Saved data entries
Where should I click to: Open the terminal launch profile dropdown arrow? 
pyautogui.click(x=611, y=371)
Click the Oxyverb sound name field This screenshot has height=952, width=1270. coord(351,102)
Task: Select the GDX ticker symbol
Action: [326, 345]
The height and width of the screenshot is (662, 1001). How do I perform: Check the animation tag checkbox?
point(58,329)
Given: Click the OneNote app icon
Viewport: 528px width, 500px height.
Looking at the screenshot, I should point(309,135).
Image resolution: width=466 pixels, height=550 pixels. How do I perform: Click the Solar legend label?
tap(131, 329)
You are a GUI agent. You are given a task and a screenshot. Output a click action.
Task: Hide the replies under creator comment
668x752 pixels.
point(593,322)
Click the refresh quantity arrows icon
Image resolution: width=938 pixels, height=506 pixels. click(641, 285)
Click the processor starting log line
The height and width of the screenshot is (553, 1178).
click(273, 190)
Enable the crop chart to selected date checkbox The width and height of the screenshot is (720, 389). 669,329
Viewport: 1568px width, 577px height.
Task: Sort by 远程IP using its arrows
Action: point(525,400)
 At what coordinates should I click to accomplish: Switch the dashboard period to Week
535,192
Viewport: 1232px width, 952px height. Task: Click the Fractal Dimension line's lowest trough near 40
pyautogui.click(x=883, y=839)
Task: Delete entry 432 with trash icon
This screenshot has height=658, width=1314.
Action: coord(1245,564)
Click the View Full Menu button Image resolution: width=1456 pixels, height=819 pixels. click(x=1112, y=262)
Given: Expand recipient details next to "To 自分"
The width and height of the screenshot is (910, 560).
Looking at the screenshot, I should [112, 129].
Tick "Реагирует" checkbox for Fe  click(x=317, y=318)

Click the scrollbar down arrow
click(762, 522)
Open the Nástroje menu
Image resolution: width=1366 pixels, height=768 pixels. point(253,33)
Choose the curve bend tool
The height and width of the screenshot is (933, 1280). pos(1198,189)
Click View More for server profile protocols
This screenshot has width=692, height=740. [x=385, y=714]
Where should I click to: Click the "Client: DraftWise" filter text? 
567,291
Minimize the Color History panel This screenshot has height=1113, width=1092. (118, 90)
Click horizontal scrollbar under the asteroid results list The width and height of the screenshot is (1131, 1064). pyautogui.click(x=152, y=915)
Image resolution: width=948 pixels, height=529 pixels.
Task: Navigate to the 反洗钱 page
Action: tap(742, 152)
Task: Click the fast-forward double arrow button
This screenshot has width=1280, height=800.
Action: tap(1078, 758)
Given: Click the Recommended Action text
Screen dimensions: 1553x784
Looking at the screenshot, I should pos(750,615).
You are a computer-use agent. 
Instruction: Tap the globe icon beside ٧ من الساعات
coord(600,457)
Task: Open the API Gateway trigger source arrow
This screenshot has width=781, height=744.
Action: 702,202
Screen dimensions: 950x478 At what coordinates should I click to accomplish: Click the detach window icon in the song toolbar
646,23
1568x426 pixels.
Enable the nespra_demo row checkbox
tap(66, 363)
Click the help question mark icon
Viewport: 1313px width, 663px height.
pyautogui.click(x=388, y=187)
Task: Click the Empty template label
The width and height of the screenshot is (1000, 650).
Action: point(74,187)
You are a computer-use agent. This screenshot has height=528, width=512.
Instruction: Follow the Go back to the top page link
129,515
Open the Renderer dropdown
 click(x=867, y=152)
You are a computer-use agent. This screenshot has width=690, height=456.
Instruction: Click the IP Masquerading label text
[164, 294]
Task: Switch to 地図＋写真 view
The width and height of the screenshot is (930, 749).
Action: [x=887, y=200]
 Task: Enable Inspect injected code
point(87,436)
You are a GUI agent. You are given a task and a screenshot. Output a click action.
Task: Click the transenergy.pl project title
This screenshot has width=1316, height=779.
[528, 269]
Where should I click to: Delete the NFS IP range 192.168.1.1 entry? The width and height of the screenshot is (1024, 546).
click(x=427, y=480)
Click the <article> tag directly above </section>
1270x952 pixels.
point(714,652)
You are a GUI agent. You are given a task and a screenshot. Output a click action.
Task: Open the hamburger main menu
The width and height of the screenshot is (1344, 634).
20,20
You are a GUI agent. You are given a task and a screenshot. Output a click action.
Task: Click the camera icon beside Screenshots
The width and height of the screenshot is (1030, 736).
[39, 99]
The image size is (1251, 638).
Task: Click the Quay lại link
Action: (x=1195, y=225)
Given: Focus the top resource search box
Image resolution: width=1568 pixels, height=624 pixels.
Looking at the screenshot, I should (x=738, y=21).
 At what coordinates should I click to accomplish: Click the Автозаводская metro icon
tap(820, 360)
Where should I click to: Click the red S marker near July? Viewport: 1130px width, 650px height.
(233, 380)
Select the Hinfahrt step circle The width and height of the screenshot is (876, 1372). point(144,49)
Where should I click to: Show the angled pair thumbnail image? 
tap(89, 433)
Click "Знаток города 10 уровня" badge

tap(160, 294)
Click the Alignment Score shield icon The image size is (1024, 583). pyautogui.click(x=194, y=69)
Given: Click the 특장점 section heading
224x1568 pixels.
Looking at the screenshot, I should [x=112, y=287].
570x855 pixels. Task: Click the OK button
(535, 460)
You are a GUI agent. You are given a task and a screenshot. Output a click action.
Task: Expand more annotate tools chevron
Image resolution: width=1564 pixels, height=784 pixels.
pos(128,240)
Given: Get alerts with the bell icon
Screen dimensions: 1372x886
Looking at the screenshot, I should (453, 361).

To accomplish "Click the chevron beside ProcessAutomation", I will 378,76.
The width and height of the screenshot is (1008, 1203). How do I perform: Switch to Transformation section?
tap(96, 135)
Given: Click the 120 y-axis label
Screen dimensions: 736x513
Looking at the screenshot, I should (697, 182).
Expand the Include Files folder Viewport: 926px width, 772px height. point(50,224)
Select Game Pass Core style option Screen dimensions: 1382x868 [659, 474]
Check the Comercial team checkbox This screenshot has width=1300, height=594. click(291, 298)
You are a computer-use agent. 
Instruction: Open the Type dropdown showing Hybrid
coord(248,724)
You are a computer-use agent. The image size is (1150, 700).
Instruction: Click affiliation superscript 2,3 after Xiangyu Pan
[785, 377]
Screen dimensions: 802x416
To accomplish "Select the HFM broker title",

# [What you are asked to do]
All entries given above should be transcribed exactly, with none omitted.

# [Response for this exercise]
Where should I click to: Open the terminal launch profile dropdown arrow? 
pyautogui.click(x=611, y=371)
Click the Oxyverb sound name field This screenshot has height=952, width=1270. coord(351,102)
Task: Select the GDX ticker symbol
Action: [326, 345]
The height and width of the screenshot is (662, 1001). How do I perform: Check the animation tag checkbox?
point(58,329)
Given: Click the OneNote app icon
Viewport: 528px width, 500px height.
Looking at the screenshot, I should point(309,135).
Image resolution: width=466 pixels, height=550 pixels. How do I perform: Click the Solar legend label?
tap(131, 329)
You are a GUI agent. You are given a task and a screenshot. Output a click action.
Task: Hide the replies under creator comment
668x752 pixels.
point(593,322)
Click the refresh quantity arrows icon
Image resolution: width=938 pixels, height=506 pixels. click(641, 285)
Click the processor starting log line
The height and width of the screenshot is (553, 1178).
click(273, 190)
Enable the crop chart to selected date checkbox The width and height of the screenshot is (720, 389). 669,329
Viewport: 1568px width, 577px height.
Task: Sort by 远程IP using its arrows
Action: point(525,400)
 At what coordinates should I click to accomplish: Switch the dashboard period to Week
535,192
Viewport: 1232px width, 952px height. Task: Click the Fractal Dimension line's lowest trough near 40
pyautogui.click(x=883, y=839)
Task: Delete entry 432 with trash icon
This screenshot has height=658, width=1314.
Action: coord(1245,564)
Click the View Full Menu button Image resolution: width=1456 pixels, height=819 pixels. click(x=1112, y=262)
Given: Expand recipient details next to "To 自分"
The width and height of the screenshot is (910, 560).
Looking at the screenshot, I should [112, 129].
Tick "Реагирует" checkbox for Fe  click(x=317, y=318)

Click the scrollbar down arrow
click(762, 522)
Open the Nástroje menu
Image resolution: width=1366 pixels, height=768 pixels. point(253,33)
Choose the curve bend tool
The height and width of the screenshot is (933, 1280). pos(1198,189)
Click View More for server profile protocols
This screenshot has width=692, height=740. [x=385, y=714]
Where should I click to: Click the "Client: DraftWise" filter text? 
567,291
Minimize the Color History panel This screenshot has height=1113, width=1092. (118, 90)
Click horizontal scrollbar under the asteroid results list The width and height of the screenshot is (1131, 1064). pyautogui.click(x=152, y=915)
Image resolution: width=948 pixels, height=529 pixels.
Task: Navigate to the 反洗钱 page
Action: tap(742, 152)
Task: Click the fast-forward double arrow button
This screenshot has width=1280, height=800.
Action: tap(1078, 758)
Given: Click the Recommended Action text
Screen dimensions: 1553x784
Looking at the screenshot, I should pos(750,615).
You are a computer-use agent. 
Instruction: Tap the globe icon beside ٧ من الساعات
coord(600,457)
Task: Open the API Gateway trigger source arrow
This screenshot has width=781, height=744.
Action: 702,202
Screen dimensions: 950x478 At what coordinates should I click to accomplish: Click the detach window icon in the song toolbar
646,23
1568x426 pixels.
Enable the nespra_demo row checkbox
tap(66, 363)
Click the help question mark icon
Viewport: 1313px width, 663px height.
pyautogui.click(x=388, y=187)
Task: Click the Empty template label
The width and height of the screenshot is (1000, 650).
Action: point(74,187)
You are a computer-use agent. This screenshot has height=528, width=512.
Instruction: Follow the Go back to the top page link
129,515
Open the Renderer dropdown
 click(x=867, y=152)
You are a computer-use agent. This screenshot has width=690, height=456.
Instruction: Click the IP Masquerading label text
[164, 294]
Task: Switch to 地図＋写真 view
The width and height of the screenshot is (930, 749).
Action: [x=887, y=200]
 Task: Enable Inspect injected code
point(87,436)
You are a GUI agent. You are given a task and a screenshot. Output a click action.
Task: Click the transenergy.pl project title
This screenshot has width=1316, height=779.
[528, 269]
Where should I click to: Delete the NFS IP range 192.168.1.1 entry? The width and height of the screenshot is (1024, 546).
click(x=427, y=480)
Click the <article> tag directly above </section>
1270x952 pixels.
point(714,652)
You are a GUI agent. You are given a task and a screenshot. Output a click action.
Task: Open the hamburger main menu
The width and height of the screenshot is (1344, 634).
20,20
You are a GUI agent. You are given a task and a screenshot. Output a click action.
Task: Click the camera icon beside Screenshots
The width and height of the screenshot is (1030, 736).
[39, 99]
The image size is (1251, 638).
Task: Click the Quay lại link
Action: (x=1195, y=225)
Given: Focus the top resource search box
Image resolution: width=1568 pixels, height=624 pixels.
Looking at the screenshot, I should (x=738, y=21).
 At what coordinates should I click to accomplish: Click the Автозаводская metro icon
tap(820, 360)
Where should I click to: Click the red S marker near July? Viewport: 1130px width, 650px height.
(233, 380)
Select the Hinfahrt step circle The width and height of the screenshot is (876, 1372). point(144,49)
Where should I click to: Show the angled pair thumbnail image? 
tap(89, 433)
Click "Знаток города 10 уровня" badge

tap(160, 294)
Click the Alignment Score shield icon The image size is (1024, 583). pyautogui.click(x=194, y=69)
Given: Click the 특장점 section heading
224x1568 pixels.
Looking at the screenshot, I should [x=112, y=287].
570x855 pixels. Task: Click the OK button
(535, 460)
You are a GUI agent. You are given a task and a screenshot. Output a click action.
Task: Expand more annotate tools chevron
Image resolution: width=1564 pixels, height=784 pixels.
pos(128,240)
Given: Get alerts with the bell icon
Screen dimensions: 1372x886
Looking at the screenshot, I should (453, 361).

To accomplish "Click the chevron beside ProcessAutomation", I will 378,76.
The width and height of the screenshot is (1008, 1203). How do I perform: Switch to Transformation section?
tap(96, 135)
Given: Click the 120 y-axis label
Screen dimensions: 736x513
Looking at the screenshot, I should (697, 182).
Expand the Include Files folder Viewport: 926px width, 772px height. point(50,224)
Select Game Pass Core style option Screen dimensions: 1382x868 [659, 474]
Check the Comercial team checkbox This screenshot has width=1300, height=594. click(291, 298)
You are a computer-use agent. 
Instruction: Open the Type dropdown showing Hybrid
coord(248,724)
You are a computer-use agent. The image size is (1150, 700).
Instruction: Click affiliation superscript 2,3 after Xiangyu Pan
[785, 377]
Screen dimensions: 802x416
To accomplish "Select the HFM broker title",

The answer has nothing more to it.